In realtà è un mix delle due cose. Spesso rileggo le note che ho preso durante i viaggi e mi dico: “Ok, dovrei parlare di questo, perché è interessante, divertente, o semplicemente strano”. Solitamente scrivo la mattina e disegno al pomeriggio, ma capita spesso che mi ritrovi a metà di una frase e mi accorga che sarebbe molto più veloce disegnare lo stesso concetto. Allora faccio uno sketch. Finisco per ritrovarmi la mattina con sei o sette frasi sparse su una pagina e una serie di sketch, che poi riordino nel pomeriggio. Nella mia testa c’è veramente un mix di disegno e testo. Ci sono certe cose che richiederebbero troppe parole per essere spiegate e allora le disegno, perché il disegno è certamente più efficace. Ad esempio, se voglio rendere un check point – di cui si sono già lette un sacco di cose, e ti assicuro che passare attraverso un check point è un’esperienza agghiacciante – usando le parole rischio di non dire nulla di significativo, ma se per una o due pagine faccio solo vedere un personaggio che vive quell’esperienza, la resa è molto migliore.
In questo momento stai lavorando a qualcosa di nuovo?
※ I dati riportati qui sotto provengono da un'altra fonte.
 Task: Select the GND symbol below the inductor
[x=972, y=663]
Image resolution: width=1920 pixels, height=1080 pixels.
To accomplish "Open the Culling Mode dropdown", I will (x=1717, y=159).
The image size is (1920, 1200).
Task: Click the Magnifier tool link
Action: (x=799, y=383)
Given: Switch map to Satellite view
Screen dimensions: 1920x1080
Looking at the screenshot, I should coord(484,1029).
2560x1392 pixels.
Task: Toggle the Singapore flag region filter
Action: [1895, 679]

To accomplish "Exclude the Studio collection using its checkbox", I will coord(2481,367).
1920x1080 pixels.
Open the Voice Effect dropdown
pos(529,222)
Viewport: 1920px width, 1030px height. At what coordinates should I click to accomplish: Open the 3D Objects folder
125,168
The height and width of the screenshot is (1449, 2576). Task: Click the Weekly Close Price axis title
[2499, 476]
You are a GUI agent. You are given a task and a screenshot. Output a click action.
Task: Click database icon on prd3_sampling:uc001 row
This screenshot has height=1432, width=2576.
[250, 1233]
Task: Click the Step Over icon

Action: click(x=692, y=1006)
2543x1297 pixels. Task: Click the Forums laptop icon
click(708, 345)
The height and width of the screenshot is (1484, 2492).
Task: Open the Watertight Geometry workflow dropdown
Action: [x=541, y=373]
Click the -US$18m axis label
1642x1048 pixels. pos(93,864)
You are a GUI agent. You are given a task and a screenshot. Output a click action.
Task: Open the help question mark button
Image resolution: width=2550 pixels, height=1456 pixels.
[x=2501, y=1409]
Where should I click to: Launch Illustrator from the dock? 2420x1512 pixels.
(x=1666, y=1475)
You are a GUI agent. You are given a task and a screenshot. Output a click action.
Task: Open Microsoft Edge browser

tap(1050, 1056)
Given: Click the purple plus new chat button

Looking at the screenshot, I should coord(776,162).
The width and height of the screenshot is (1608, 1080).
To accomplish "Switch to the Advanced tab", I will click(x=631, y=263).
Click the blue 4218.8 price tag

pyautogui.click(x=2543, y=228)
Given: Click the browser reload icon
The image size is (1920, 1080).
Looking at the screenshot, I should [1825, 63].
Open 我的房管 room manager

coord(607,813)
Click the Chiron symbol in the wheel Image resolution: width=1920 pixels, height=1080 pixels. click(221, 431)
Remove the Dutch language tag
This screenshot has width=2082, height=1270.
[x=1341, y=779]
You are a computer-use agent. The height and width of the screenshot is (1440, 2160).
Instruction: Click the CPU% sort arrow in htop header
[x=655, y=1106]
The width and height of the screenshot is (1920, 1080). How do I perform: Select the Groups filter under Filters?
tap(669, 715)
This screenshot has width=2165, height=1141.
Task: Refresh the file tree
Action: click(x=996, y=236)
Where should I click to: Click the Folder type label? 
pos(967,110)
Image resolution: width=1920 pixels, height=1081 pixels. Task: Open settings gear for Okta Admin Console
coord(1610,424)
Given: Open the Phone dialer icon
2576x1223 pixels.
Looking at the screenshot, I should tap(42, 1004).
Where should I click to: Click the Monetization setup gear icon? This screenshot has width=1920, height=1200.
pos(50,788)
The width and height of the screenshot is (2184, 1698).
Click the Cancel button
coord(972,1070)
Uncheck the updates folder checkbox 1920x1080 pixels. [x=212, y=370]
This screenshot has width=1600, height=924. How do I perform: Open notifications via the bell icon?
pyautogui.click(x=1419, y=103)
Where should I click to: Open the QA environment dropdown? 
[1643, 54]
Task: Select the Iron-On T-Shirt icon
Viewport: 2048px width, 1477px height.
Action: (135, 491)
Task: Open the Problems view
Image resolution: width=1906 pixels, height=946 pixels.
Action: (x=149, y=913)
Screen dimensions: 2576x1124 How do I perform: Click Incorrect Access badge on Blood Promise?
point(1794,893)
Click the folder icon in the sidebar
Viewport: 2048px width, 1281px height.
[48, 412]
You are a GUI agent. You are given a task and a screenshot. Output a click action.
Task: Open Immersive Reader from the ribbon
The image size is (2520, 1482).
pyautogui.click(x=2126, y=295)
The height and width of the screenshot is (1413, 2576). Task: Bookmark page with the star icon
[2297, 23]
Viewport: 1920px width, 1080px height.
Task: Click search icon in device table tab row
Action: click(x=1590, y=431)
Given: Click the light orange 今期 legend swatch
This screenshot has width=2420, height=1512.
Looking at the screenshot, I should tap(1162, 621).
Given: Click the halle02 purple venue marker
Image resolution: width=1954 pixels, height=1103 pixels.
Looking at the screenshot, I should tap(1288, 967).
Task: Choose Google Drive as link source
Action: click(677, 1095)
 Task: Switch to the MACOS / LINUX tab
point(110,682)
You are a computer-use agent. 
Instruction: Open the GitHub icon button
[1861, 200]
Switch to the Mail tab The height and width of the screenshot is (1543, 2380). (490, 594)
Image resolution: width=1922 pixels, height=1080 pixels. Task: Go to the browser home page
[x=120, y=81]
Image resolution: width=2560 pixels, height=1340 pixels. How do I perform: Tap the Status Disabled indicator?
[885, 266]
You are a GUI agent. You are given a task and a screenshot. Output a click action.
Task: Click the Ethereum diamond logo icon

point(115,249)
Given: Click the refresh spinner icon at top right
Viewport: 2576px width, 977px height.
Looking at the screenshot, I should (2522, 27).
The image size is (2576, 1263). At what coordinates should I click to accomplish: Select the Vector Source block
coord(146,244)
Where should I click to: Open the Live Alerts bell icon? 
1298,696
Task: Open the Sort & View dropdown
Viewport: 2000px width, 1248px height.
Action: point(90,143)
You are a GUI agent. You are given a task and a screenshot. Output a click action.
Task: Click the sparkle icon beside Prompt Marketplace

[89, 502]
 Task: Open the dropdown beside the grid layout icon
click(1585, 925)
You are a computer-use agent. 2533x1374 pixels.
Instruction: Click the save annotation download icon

Non esattamente. Ci sono dei progetti che mi piacerebbe cominciare, delle idee che mi venivano in mente mentre lavoravo al libro su Gerusalemme. Un giorno riaprirò il cassetto in cui le ho messe per vedere quale valga la pena di essere ripresa. Adesso sto realizzando alcune short stories che pubblico sul mio blog. Potrei farne qualcosa di più grande, non saprei. Pensavo di farne solo un paio, ma ogni volta mi vengono in mente delle cose nuove e ne disegno un’altra e un’altra ancora. Mi divertono molto e non ho voglia di mettermi a lavorare a un altro libro voluminoso. Almeno per ora.